I can hardly believe that it has been four years since I spent the most beautiful summer living in Florence, Italy. I can still sense that love. I can still taste the vibrant flavors of the gelati (which added a few pounds to my frame and happily gave my dentist two cavities to discover and fix). I can still feel the thickness of the heavy Italian red wine that I drank with dinner every night, even though it was 95 degrees outside and it made my mouth pucker with dryness. And I can still imagine the feeling of freedom and anticipation that came with exploring such a foreign, storied city and documenting it through photograph. One of my favorite places to spend time was at the San Miniato al Monte cemetery, an often overlooked oasis at the top of the tourist-trodden Piazzale Michelangelo. That adventure has been on my mind lately, as I just completed an iPhoto book of photographs of my summer in Italy for my mom for her birthday. Below are a small sampling, accompanied by quotes from one of my favorite Italian-setting books, "A Thousand Days in Tuscany" by Marlena de Blasi.

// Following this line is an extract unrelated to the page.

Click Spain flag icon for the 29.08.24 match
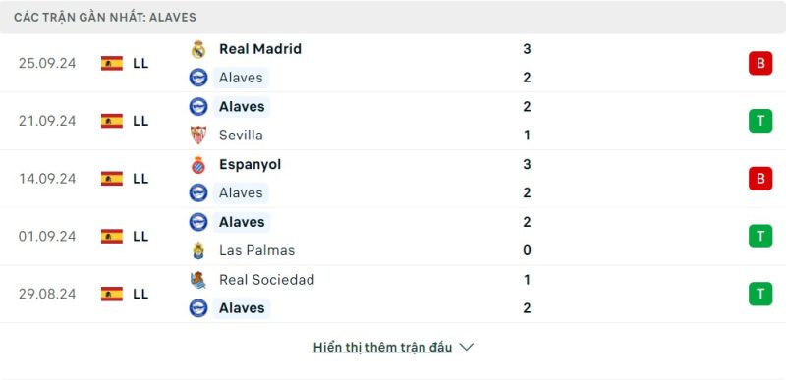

"I can make you feel loved but you can't make me feel loved. No one can. And if you try too hard, I'll bolt. I'm a runaway, after all."

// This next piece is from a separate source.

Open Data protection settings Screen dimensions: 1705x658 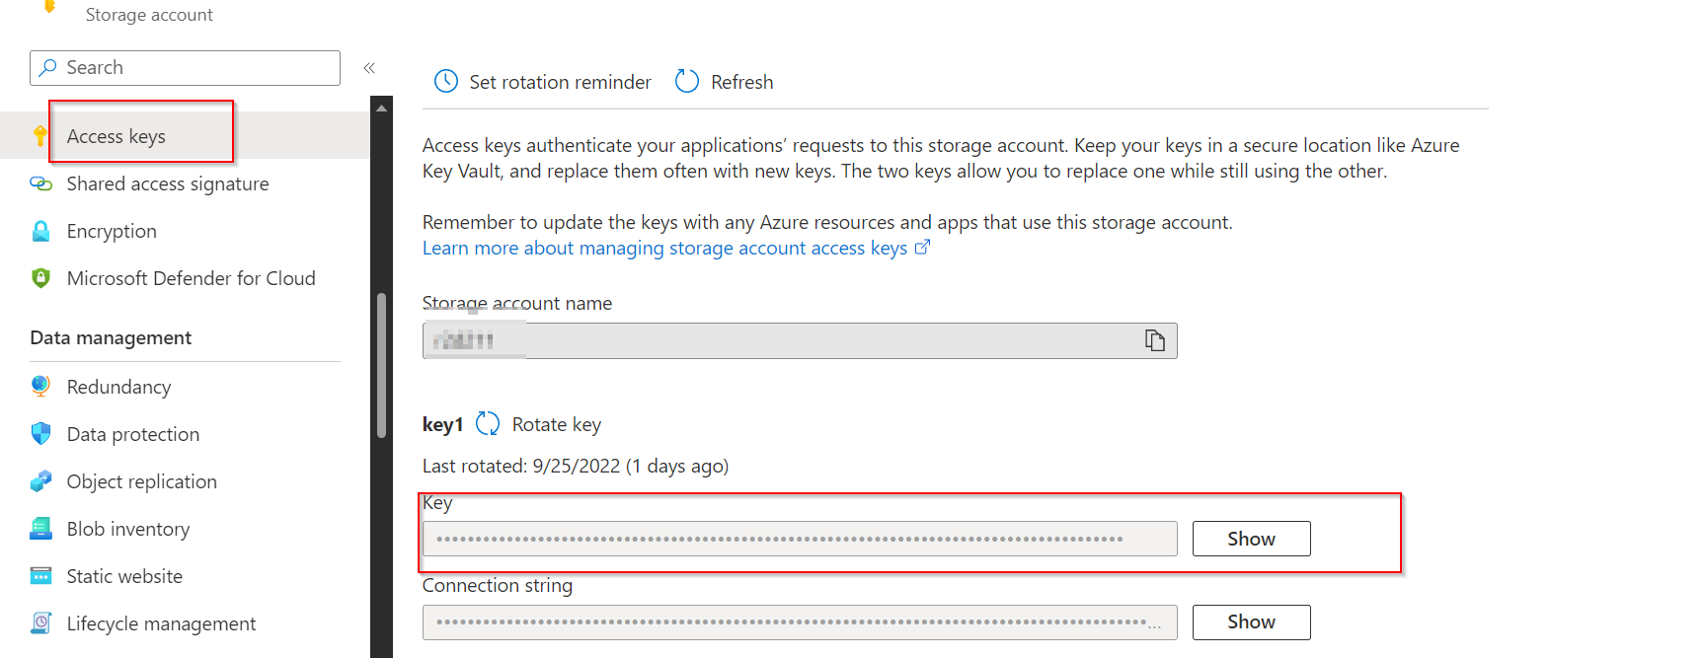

"Under the weight of lesser or greater fortunes, I think what happens to a great many of us is that we really don't know what we want or with whom we'd like to have it. Nothing seems real until it's already gone. Until it's sealed up tight, out of reach. Until it's dead. Be it a person or a dream. And then the light comes, and so we mourn."

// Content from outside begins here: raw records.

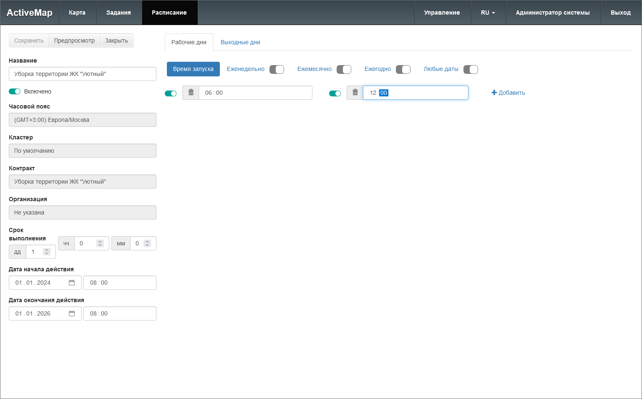Screen dimensions: 642x399
Task: Toggle the Включено switch off
Action: click(15, 91)
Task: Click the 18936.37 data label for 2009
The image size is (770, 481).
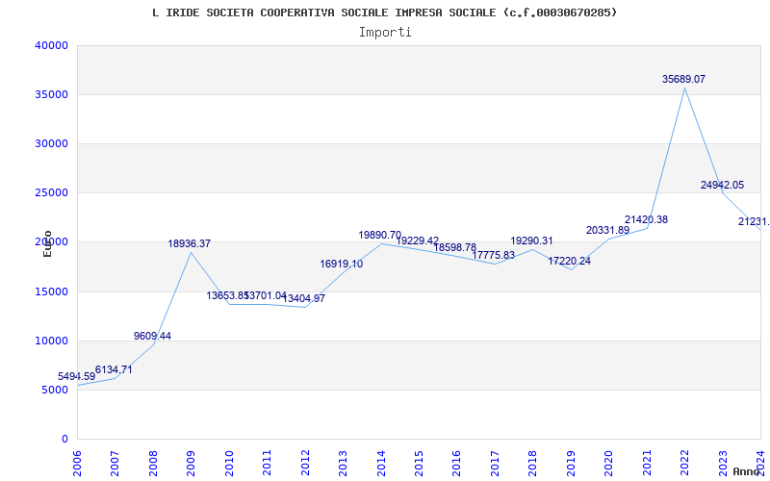Action: click(x=189, y=244)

"And I wonder why it is that, of all the thousands upon thousands of people who pass through one's life, most leave not a trace. Into abandon and oblivion they are consigned, as though they were never there. And more curious, why do those few, only those few, stay somewhere safe, dying, even, but never entirely so, engraving the heart, deep and smooth? The cut of the eyes, some voluptuous sting, one exquisite phrase, a voice like chocolate just before it melts, a laugh like thin silver spoons chinking across a marble floor. The way the see crashes into crisp champagne pools behind him as he kisses you. A hand resting on a hip. One mesmeric glance, brown or black, green, topaz. Blueberry."
"You trust risk more than comfort. I've always been afraid of comfort, too. Bring on the pain, because during those moments when I can neither see it nor feel pain, when it's quiet, I know it isn't really quiet at all but only gathering force. Better that pain stays where I can keep an eye on it. There's risk in comfort. There's comfort in risk."
"Each couple has a child: the Florentines a daughter, probably not yet four, the English, a boy of six or seven. The handsome blond boy seems to have caught the eye of la fiorentina...Dispensing with all other preliminaries, she says, 'Allora, baciami. Dai, baciami, Joe. Forza. Un bacetto piccolo. Well then, kiss me. Come on, kiss me, Joe. Try. Just a small kiss.' Stella has learned young to ask for what she wants."
"Maybe it's true that life is a search for beauty, for the harmony that comes from the mingling of things. Maybe life is a search for flavor. Not the flavor of food but of a moment, or a color, a voice - the flavor of what we can hear and see and touch."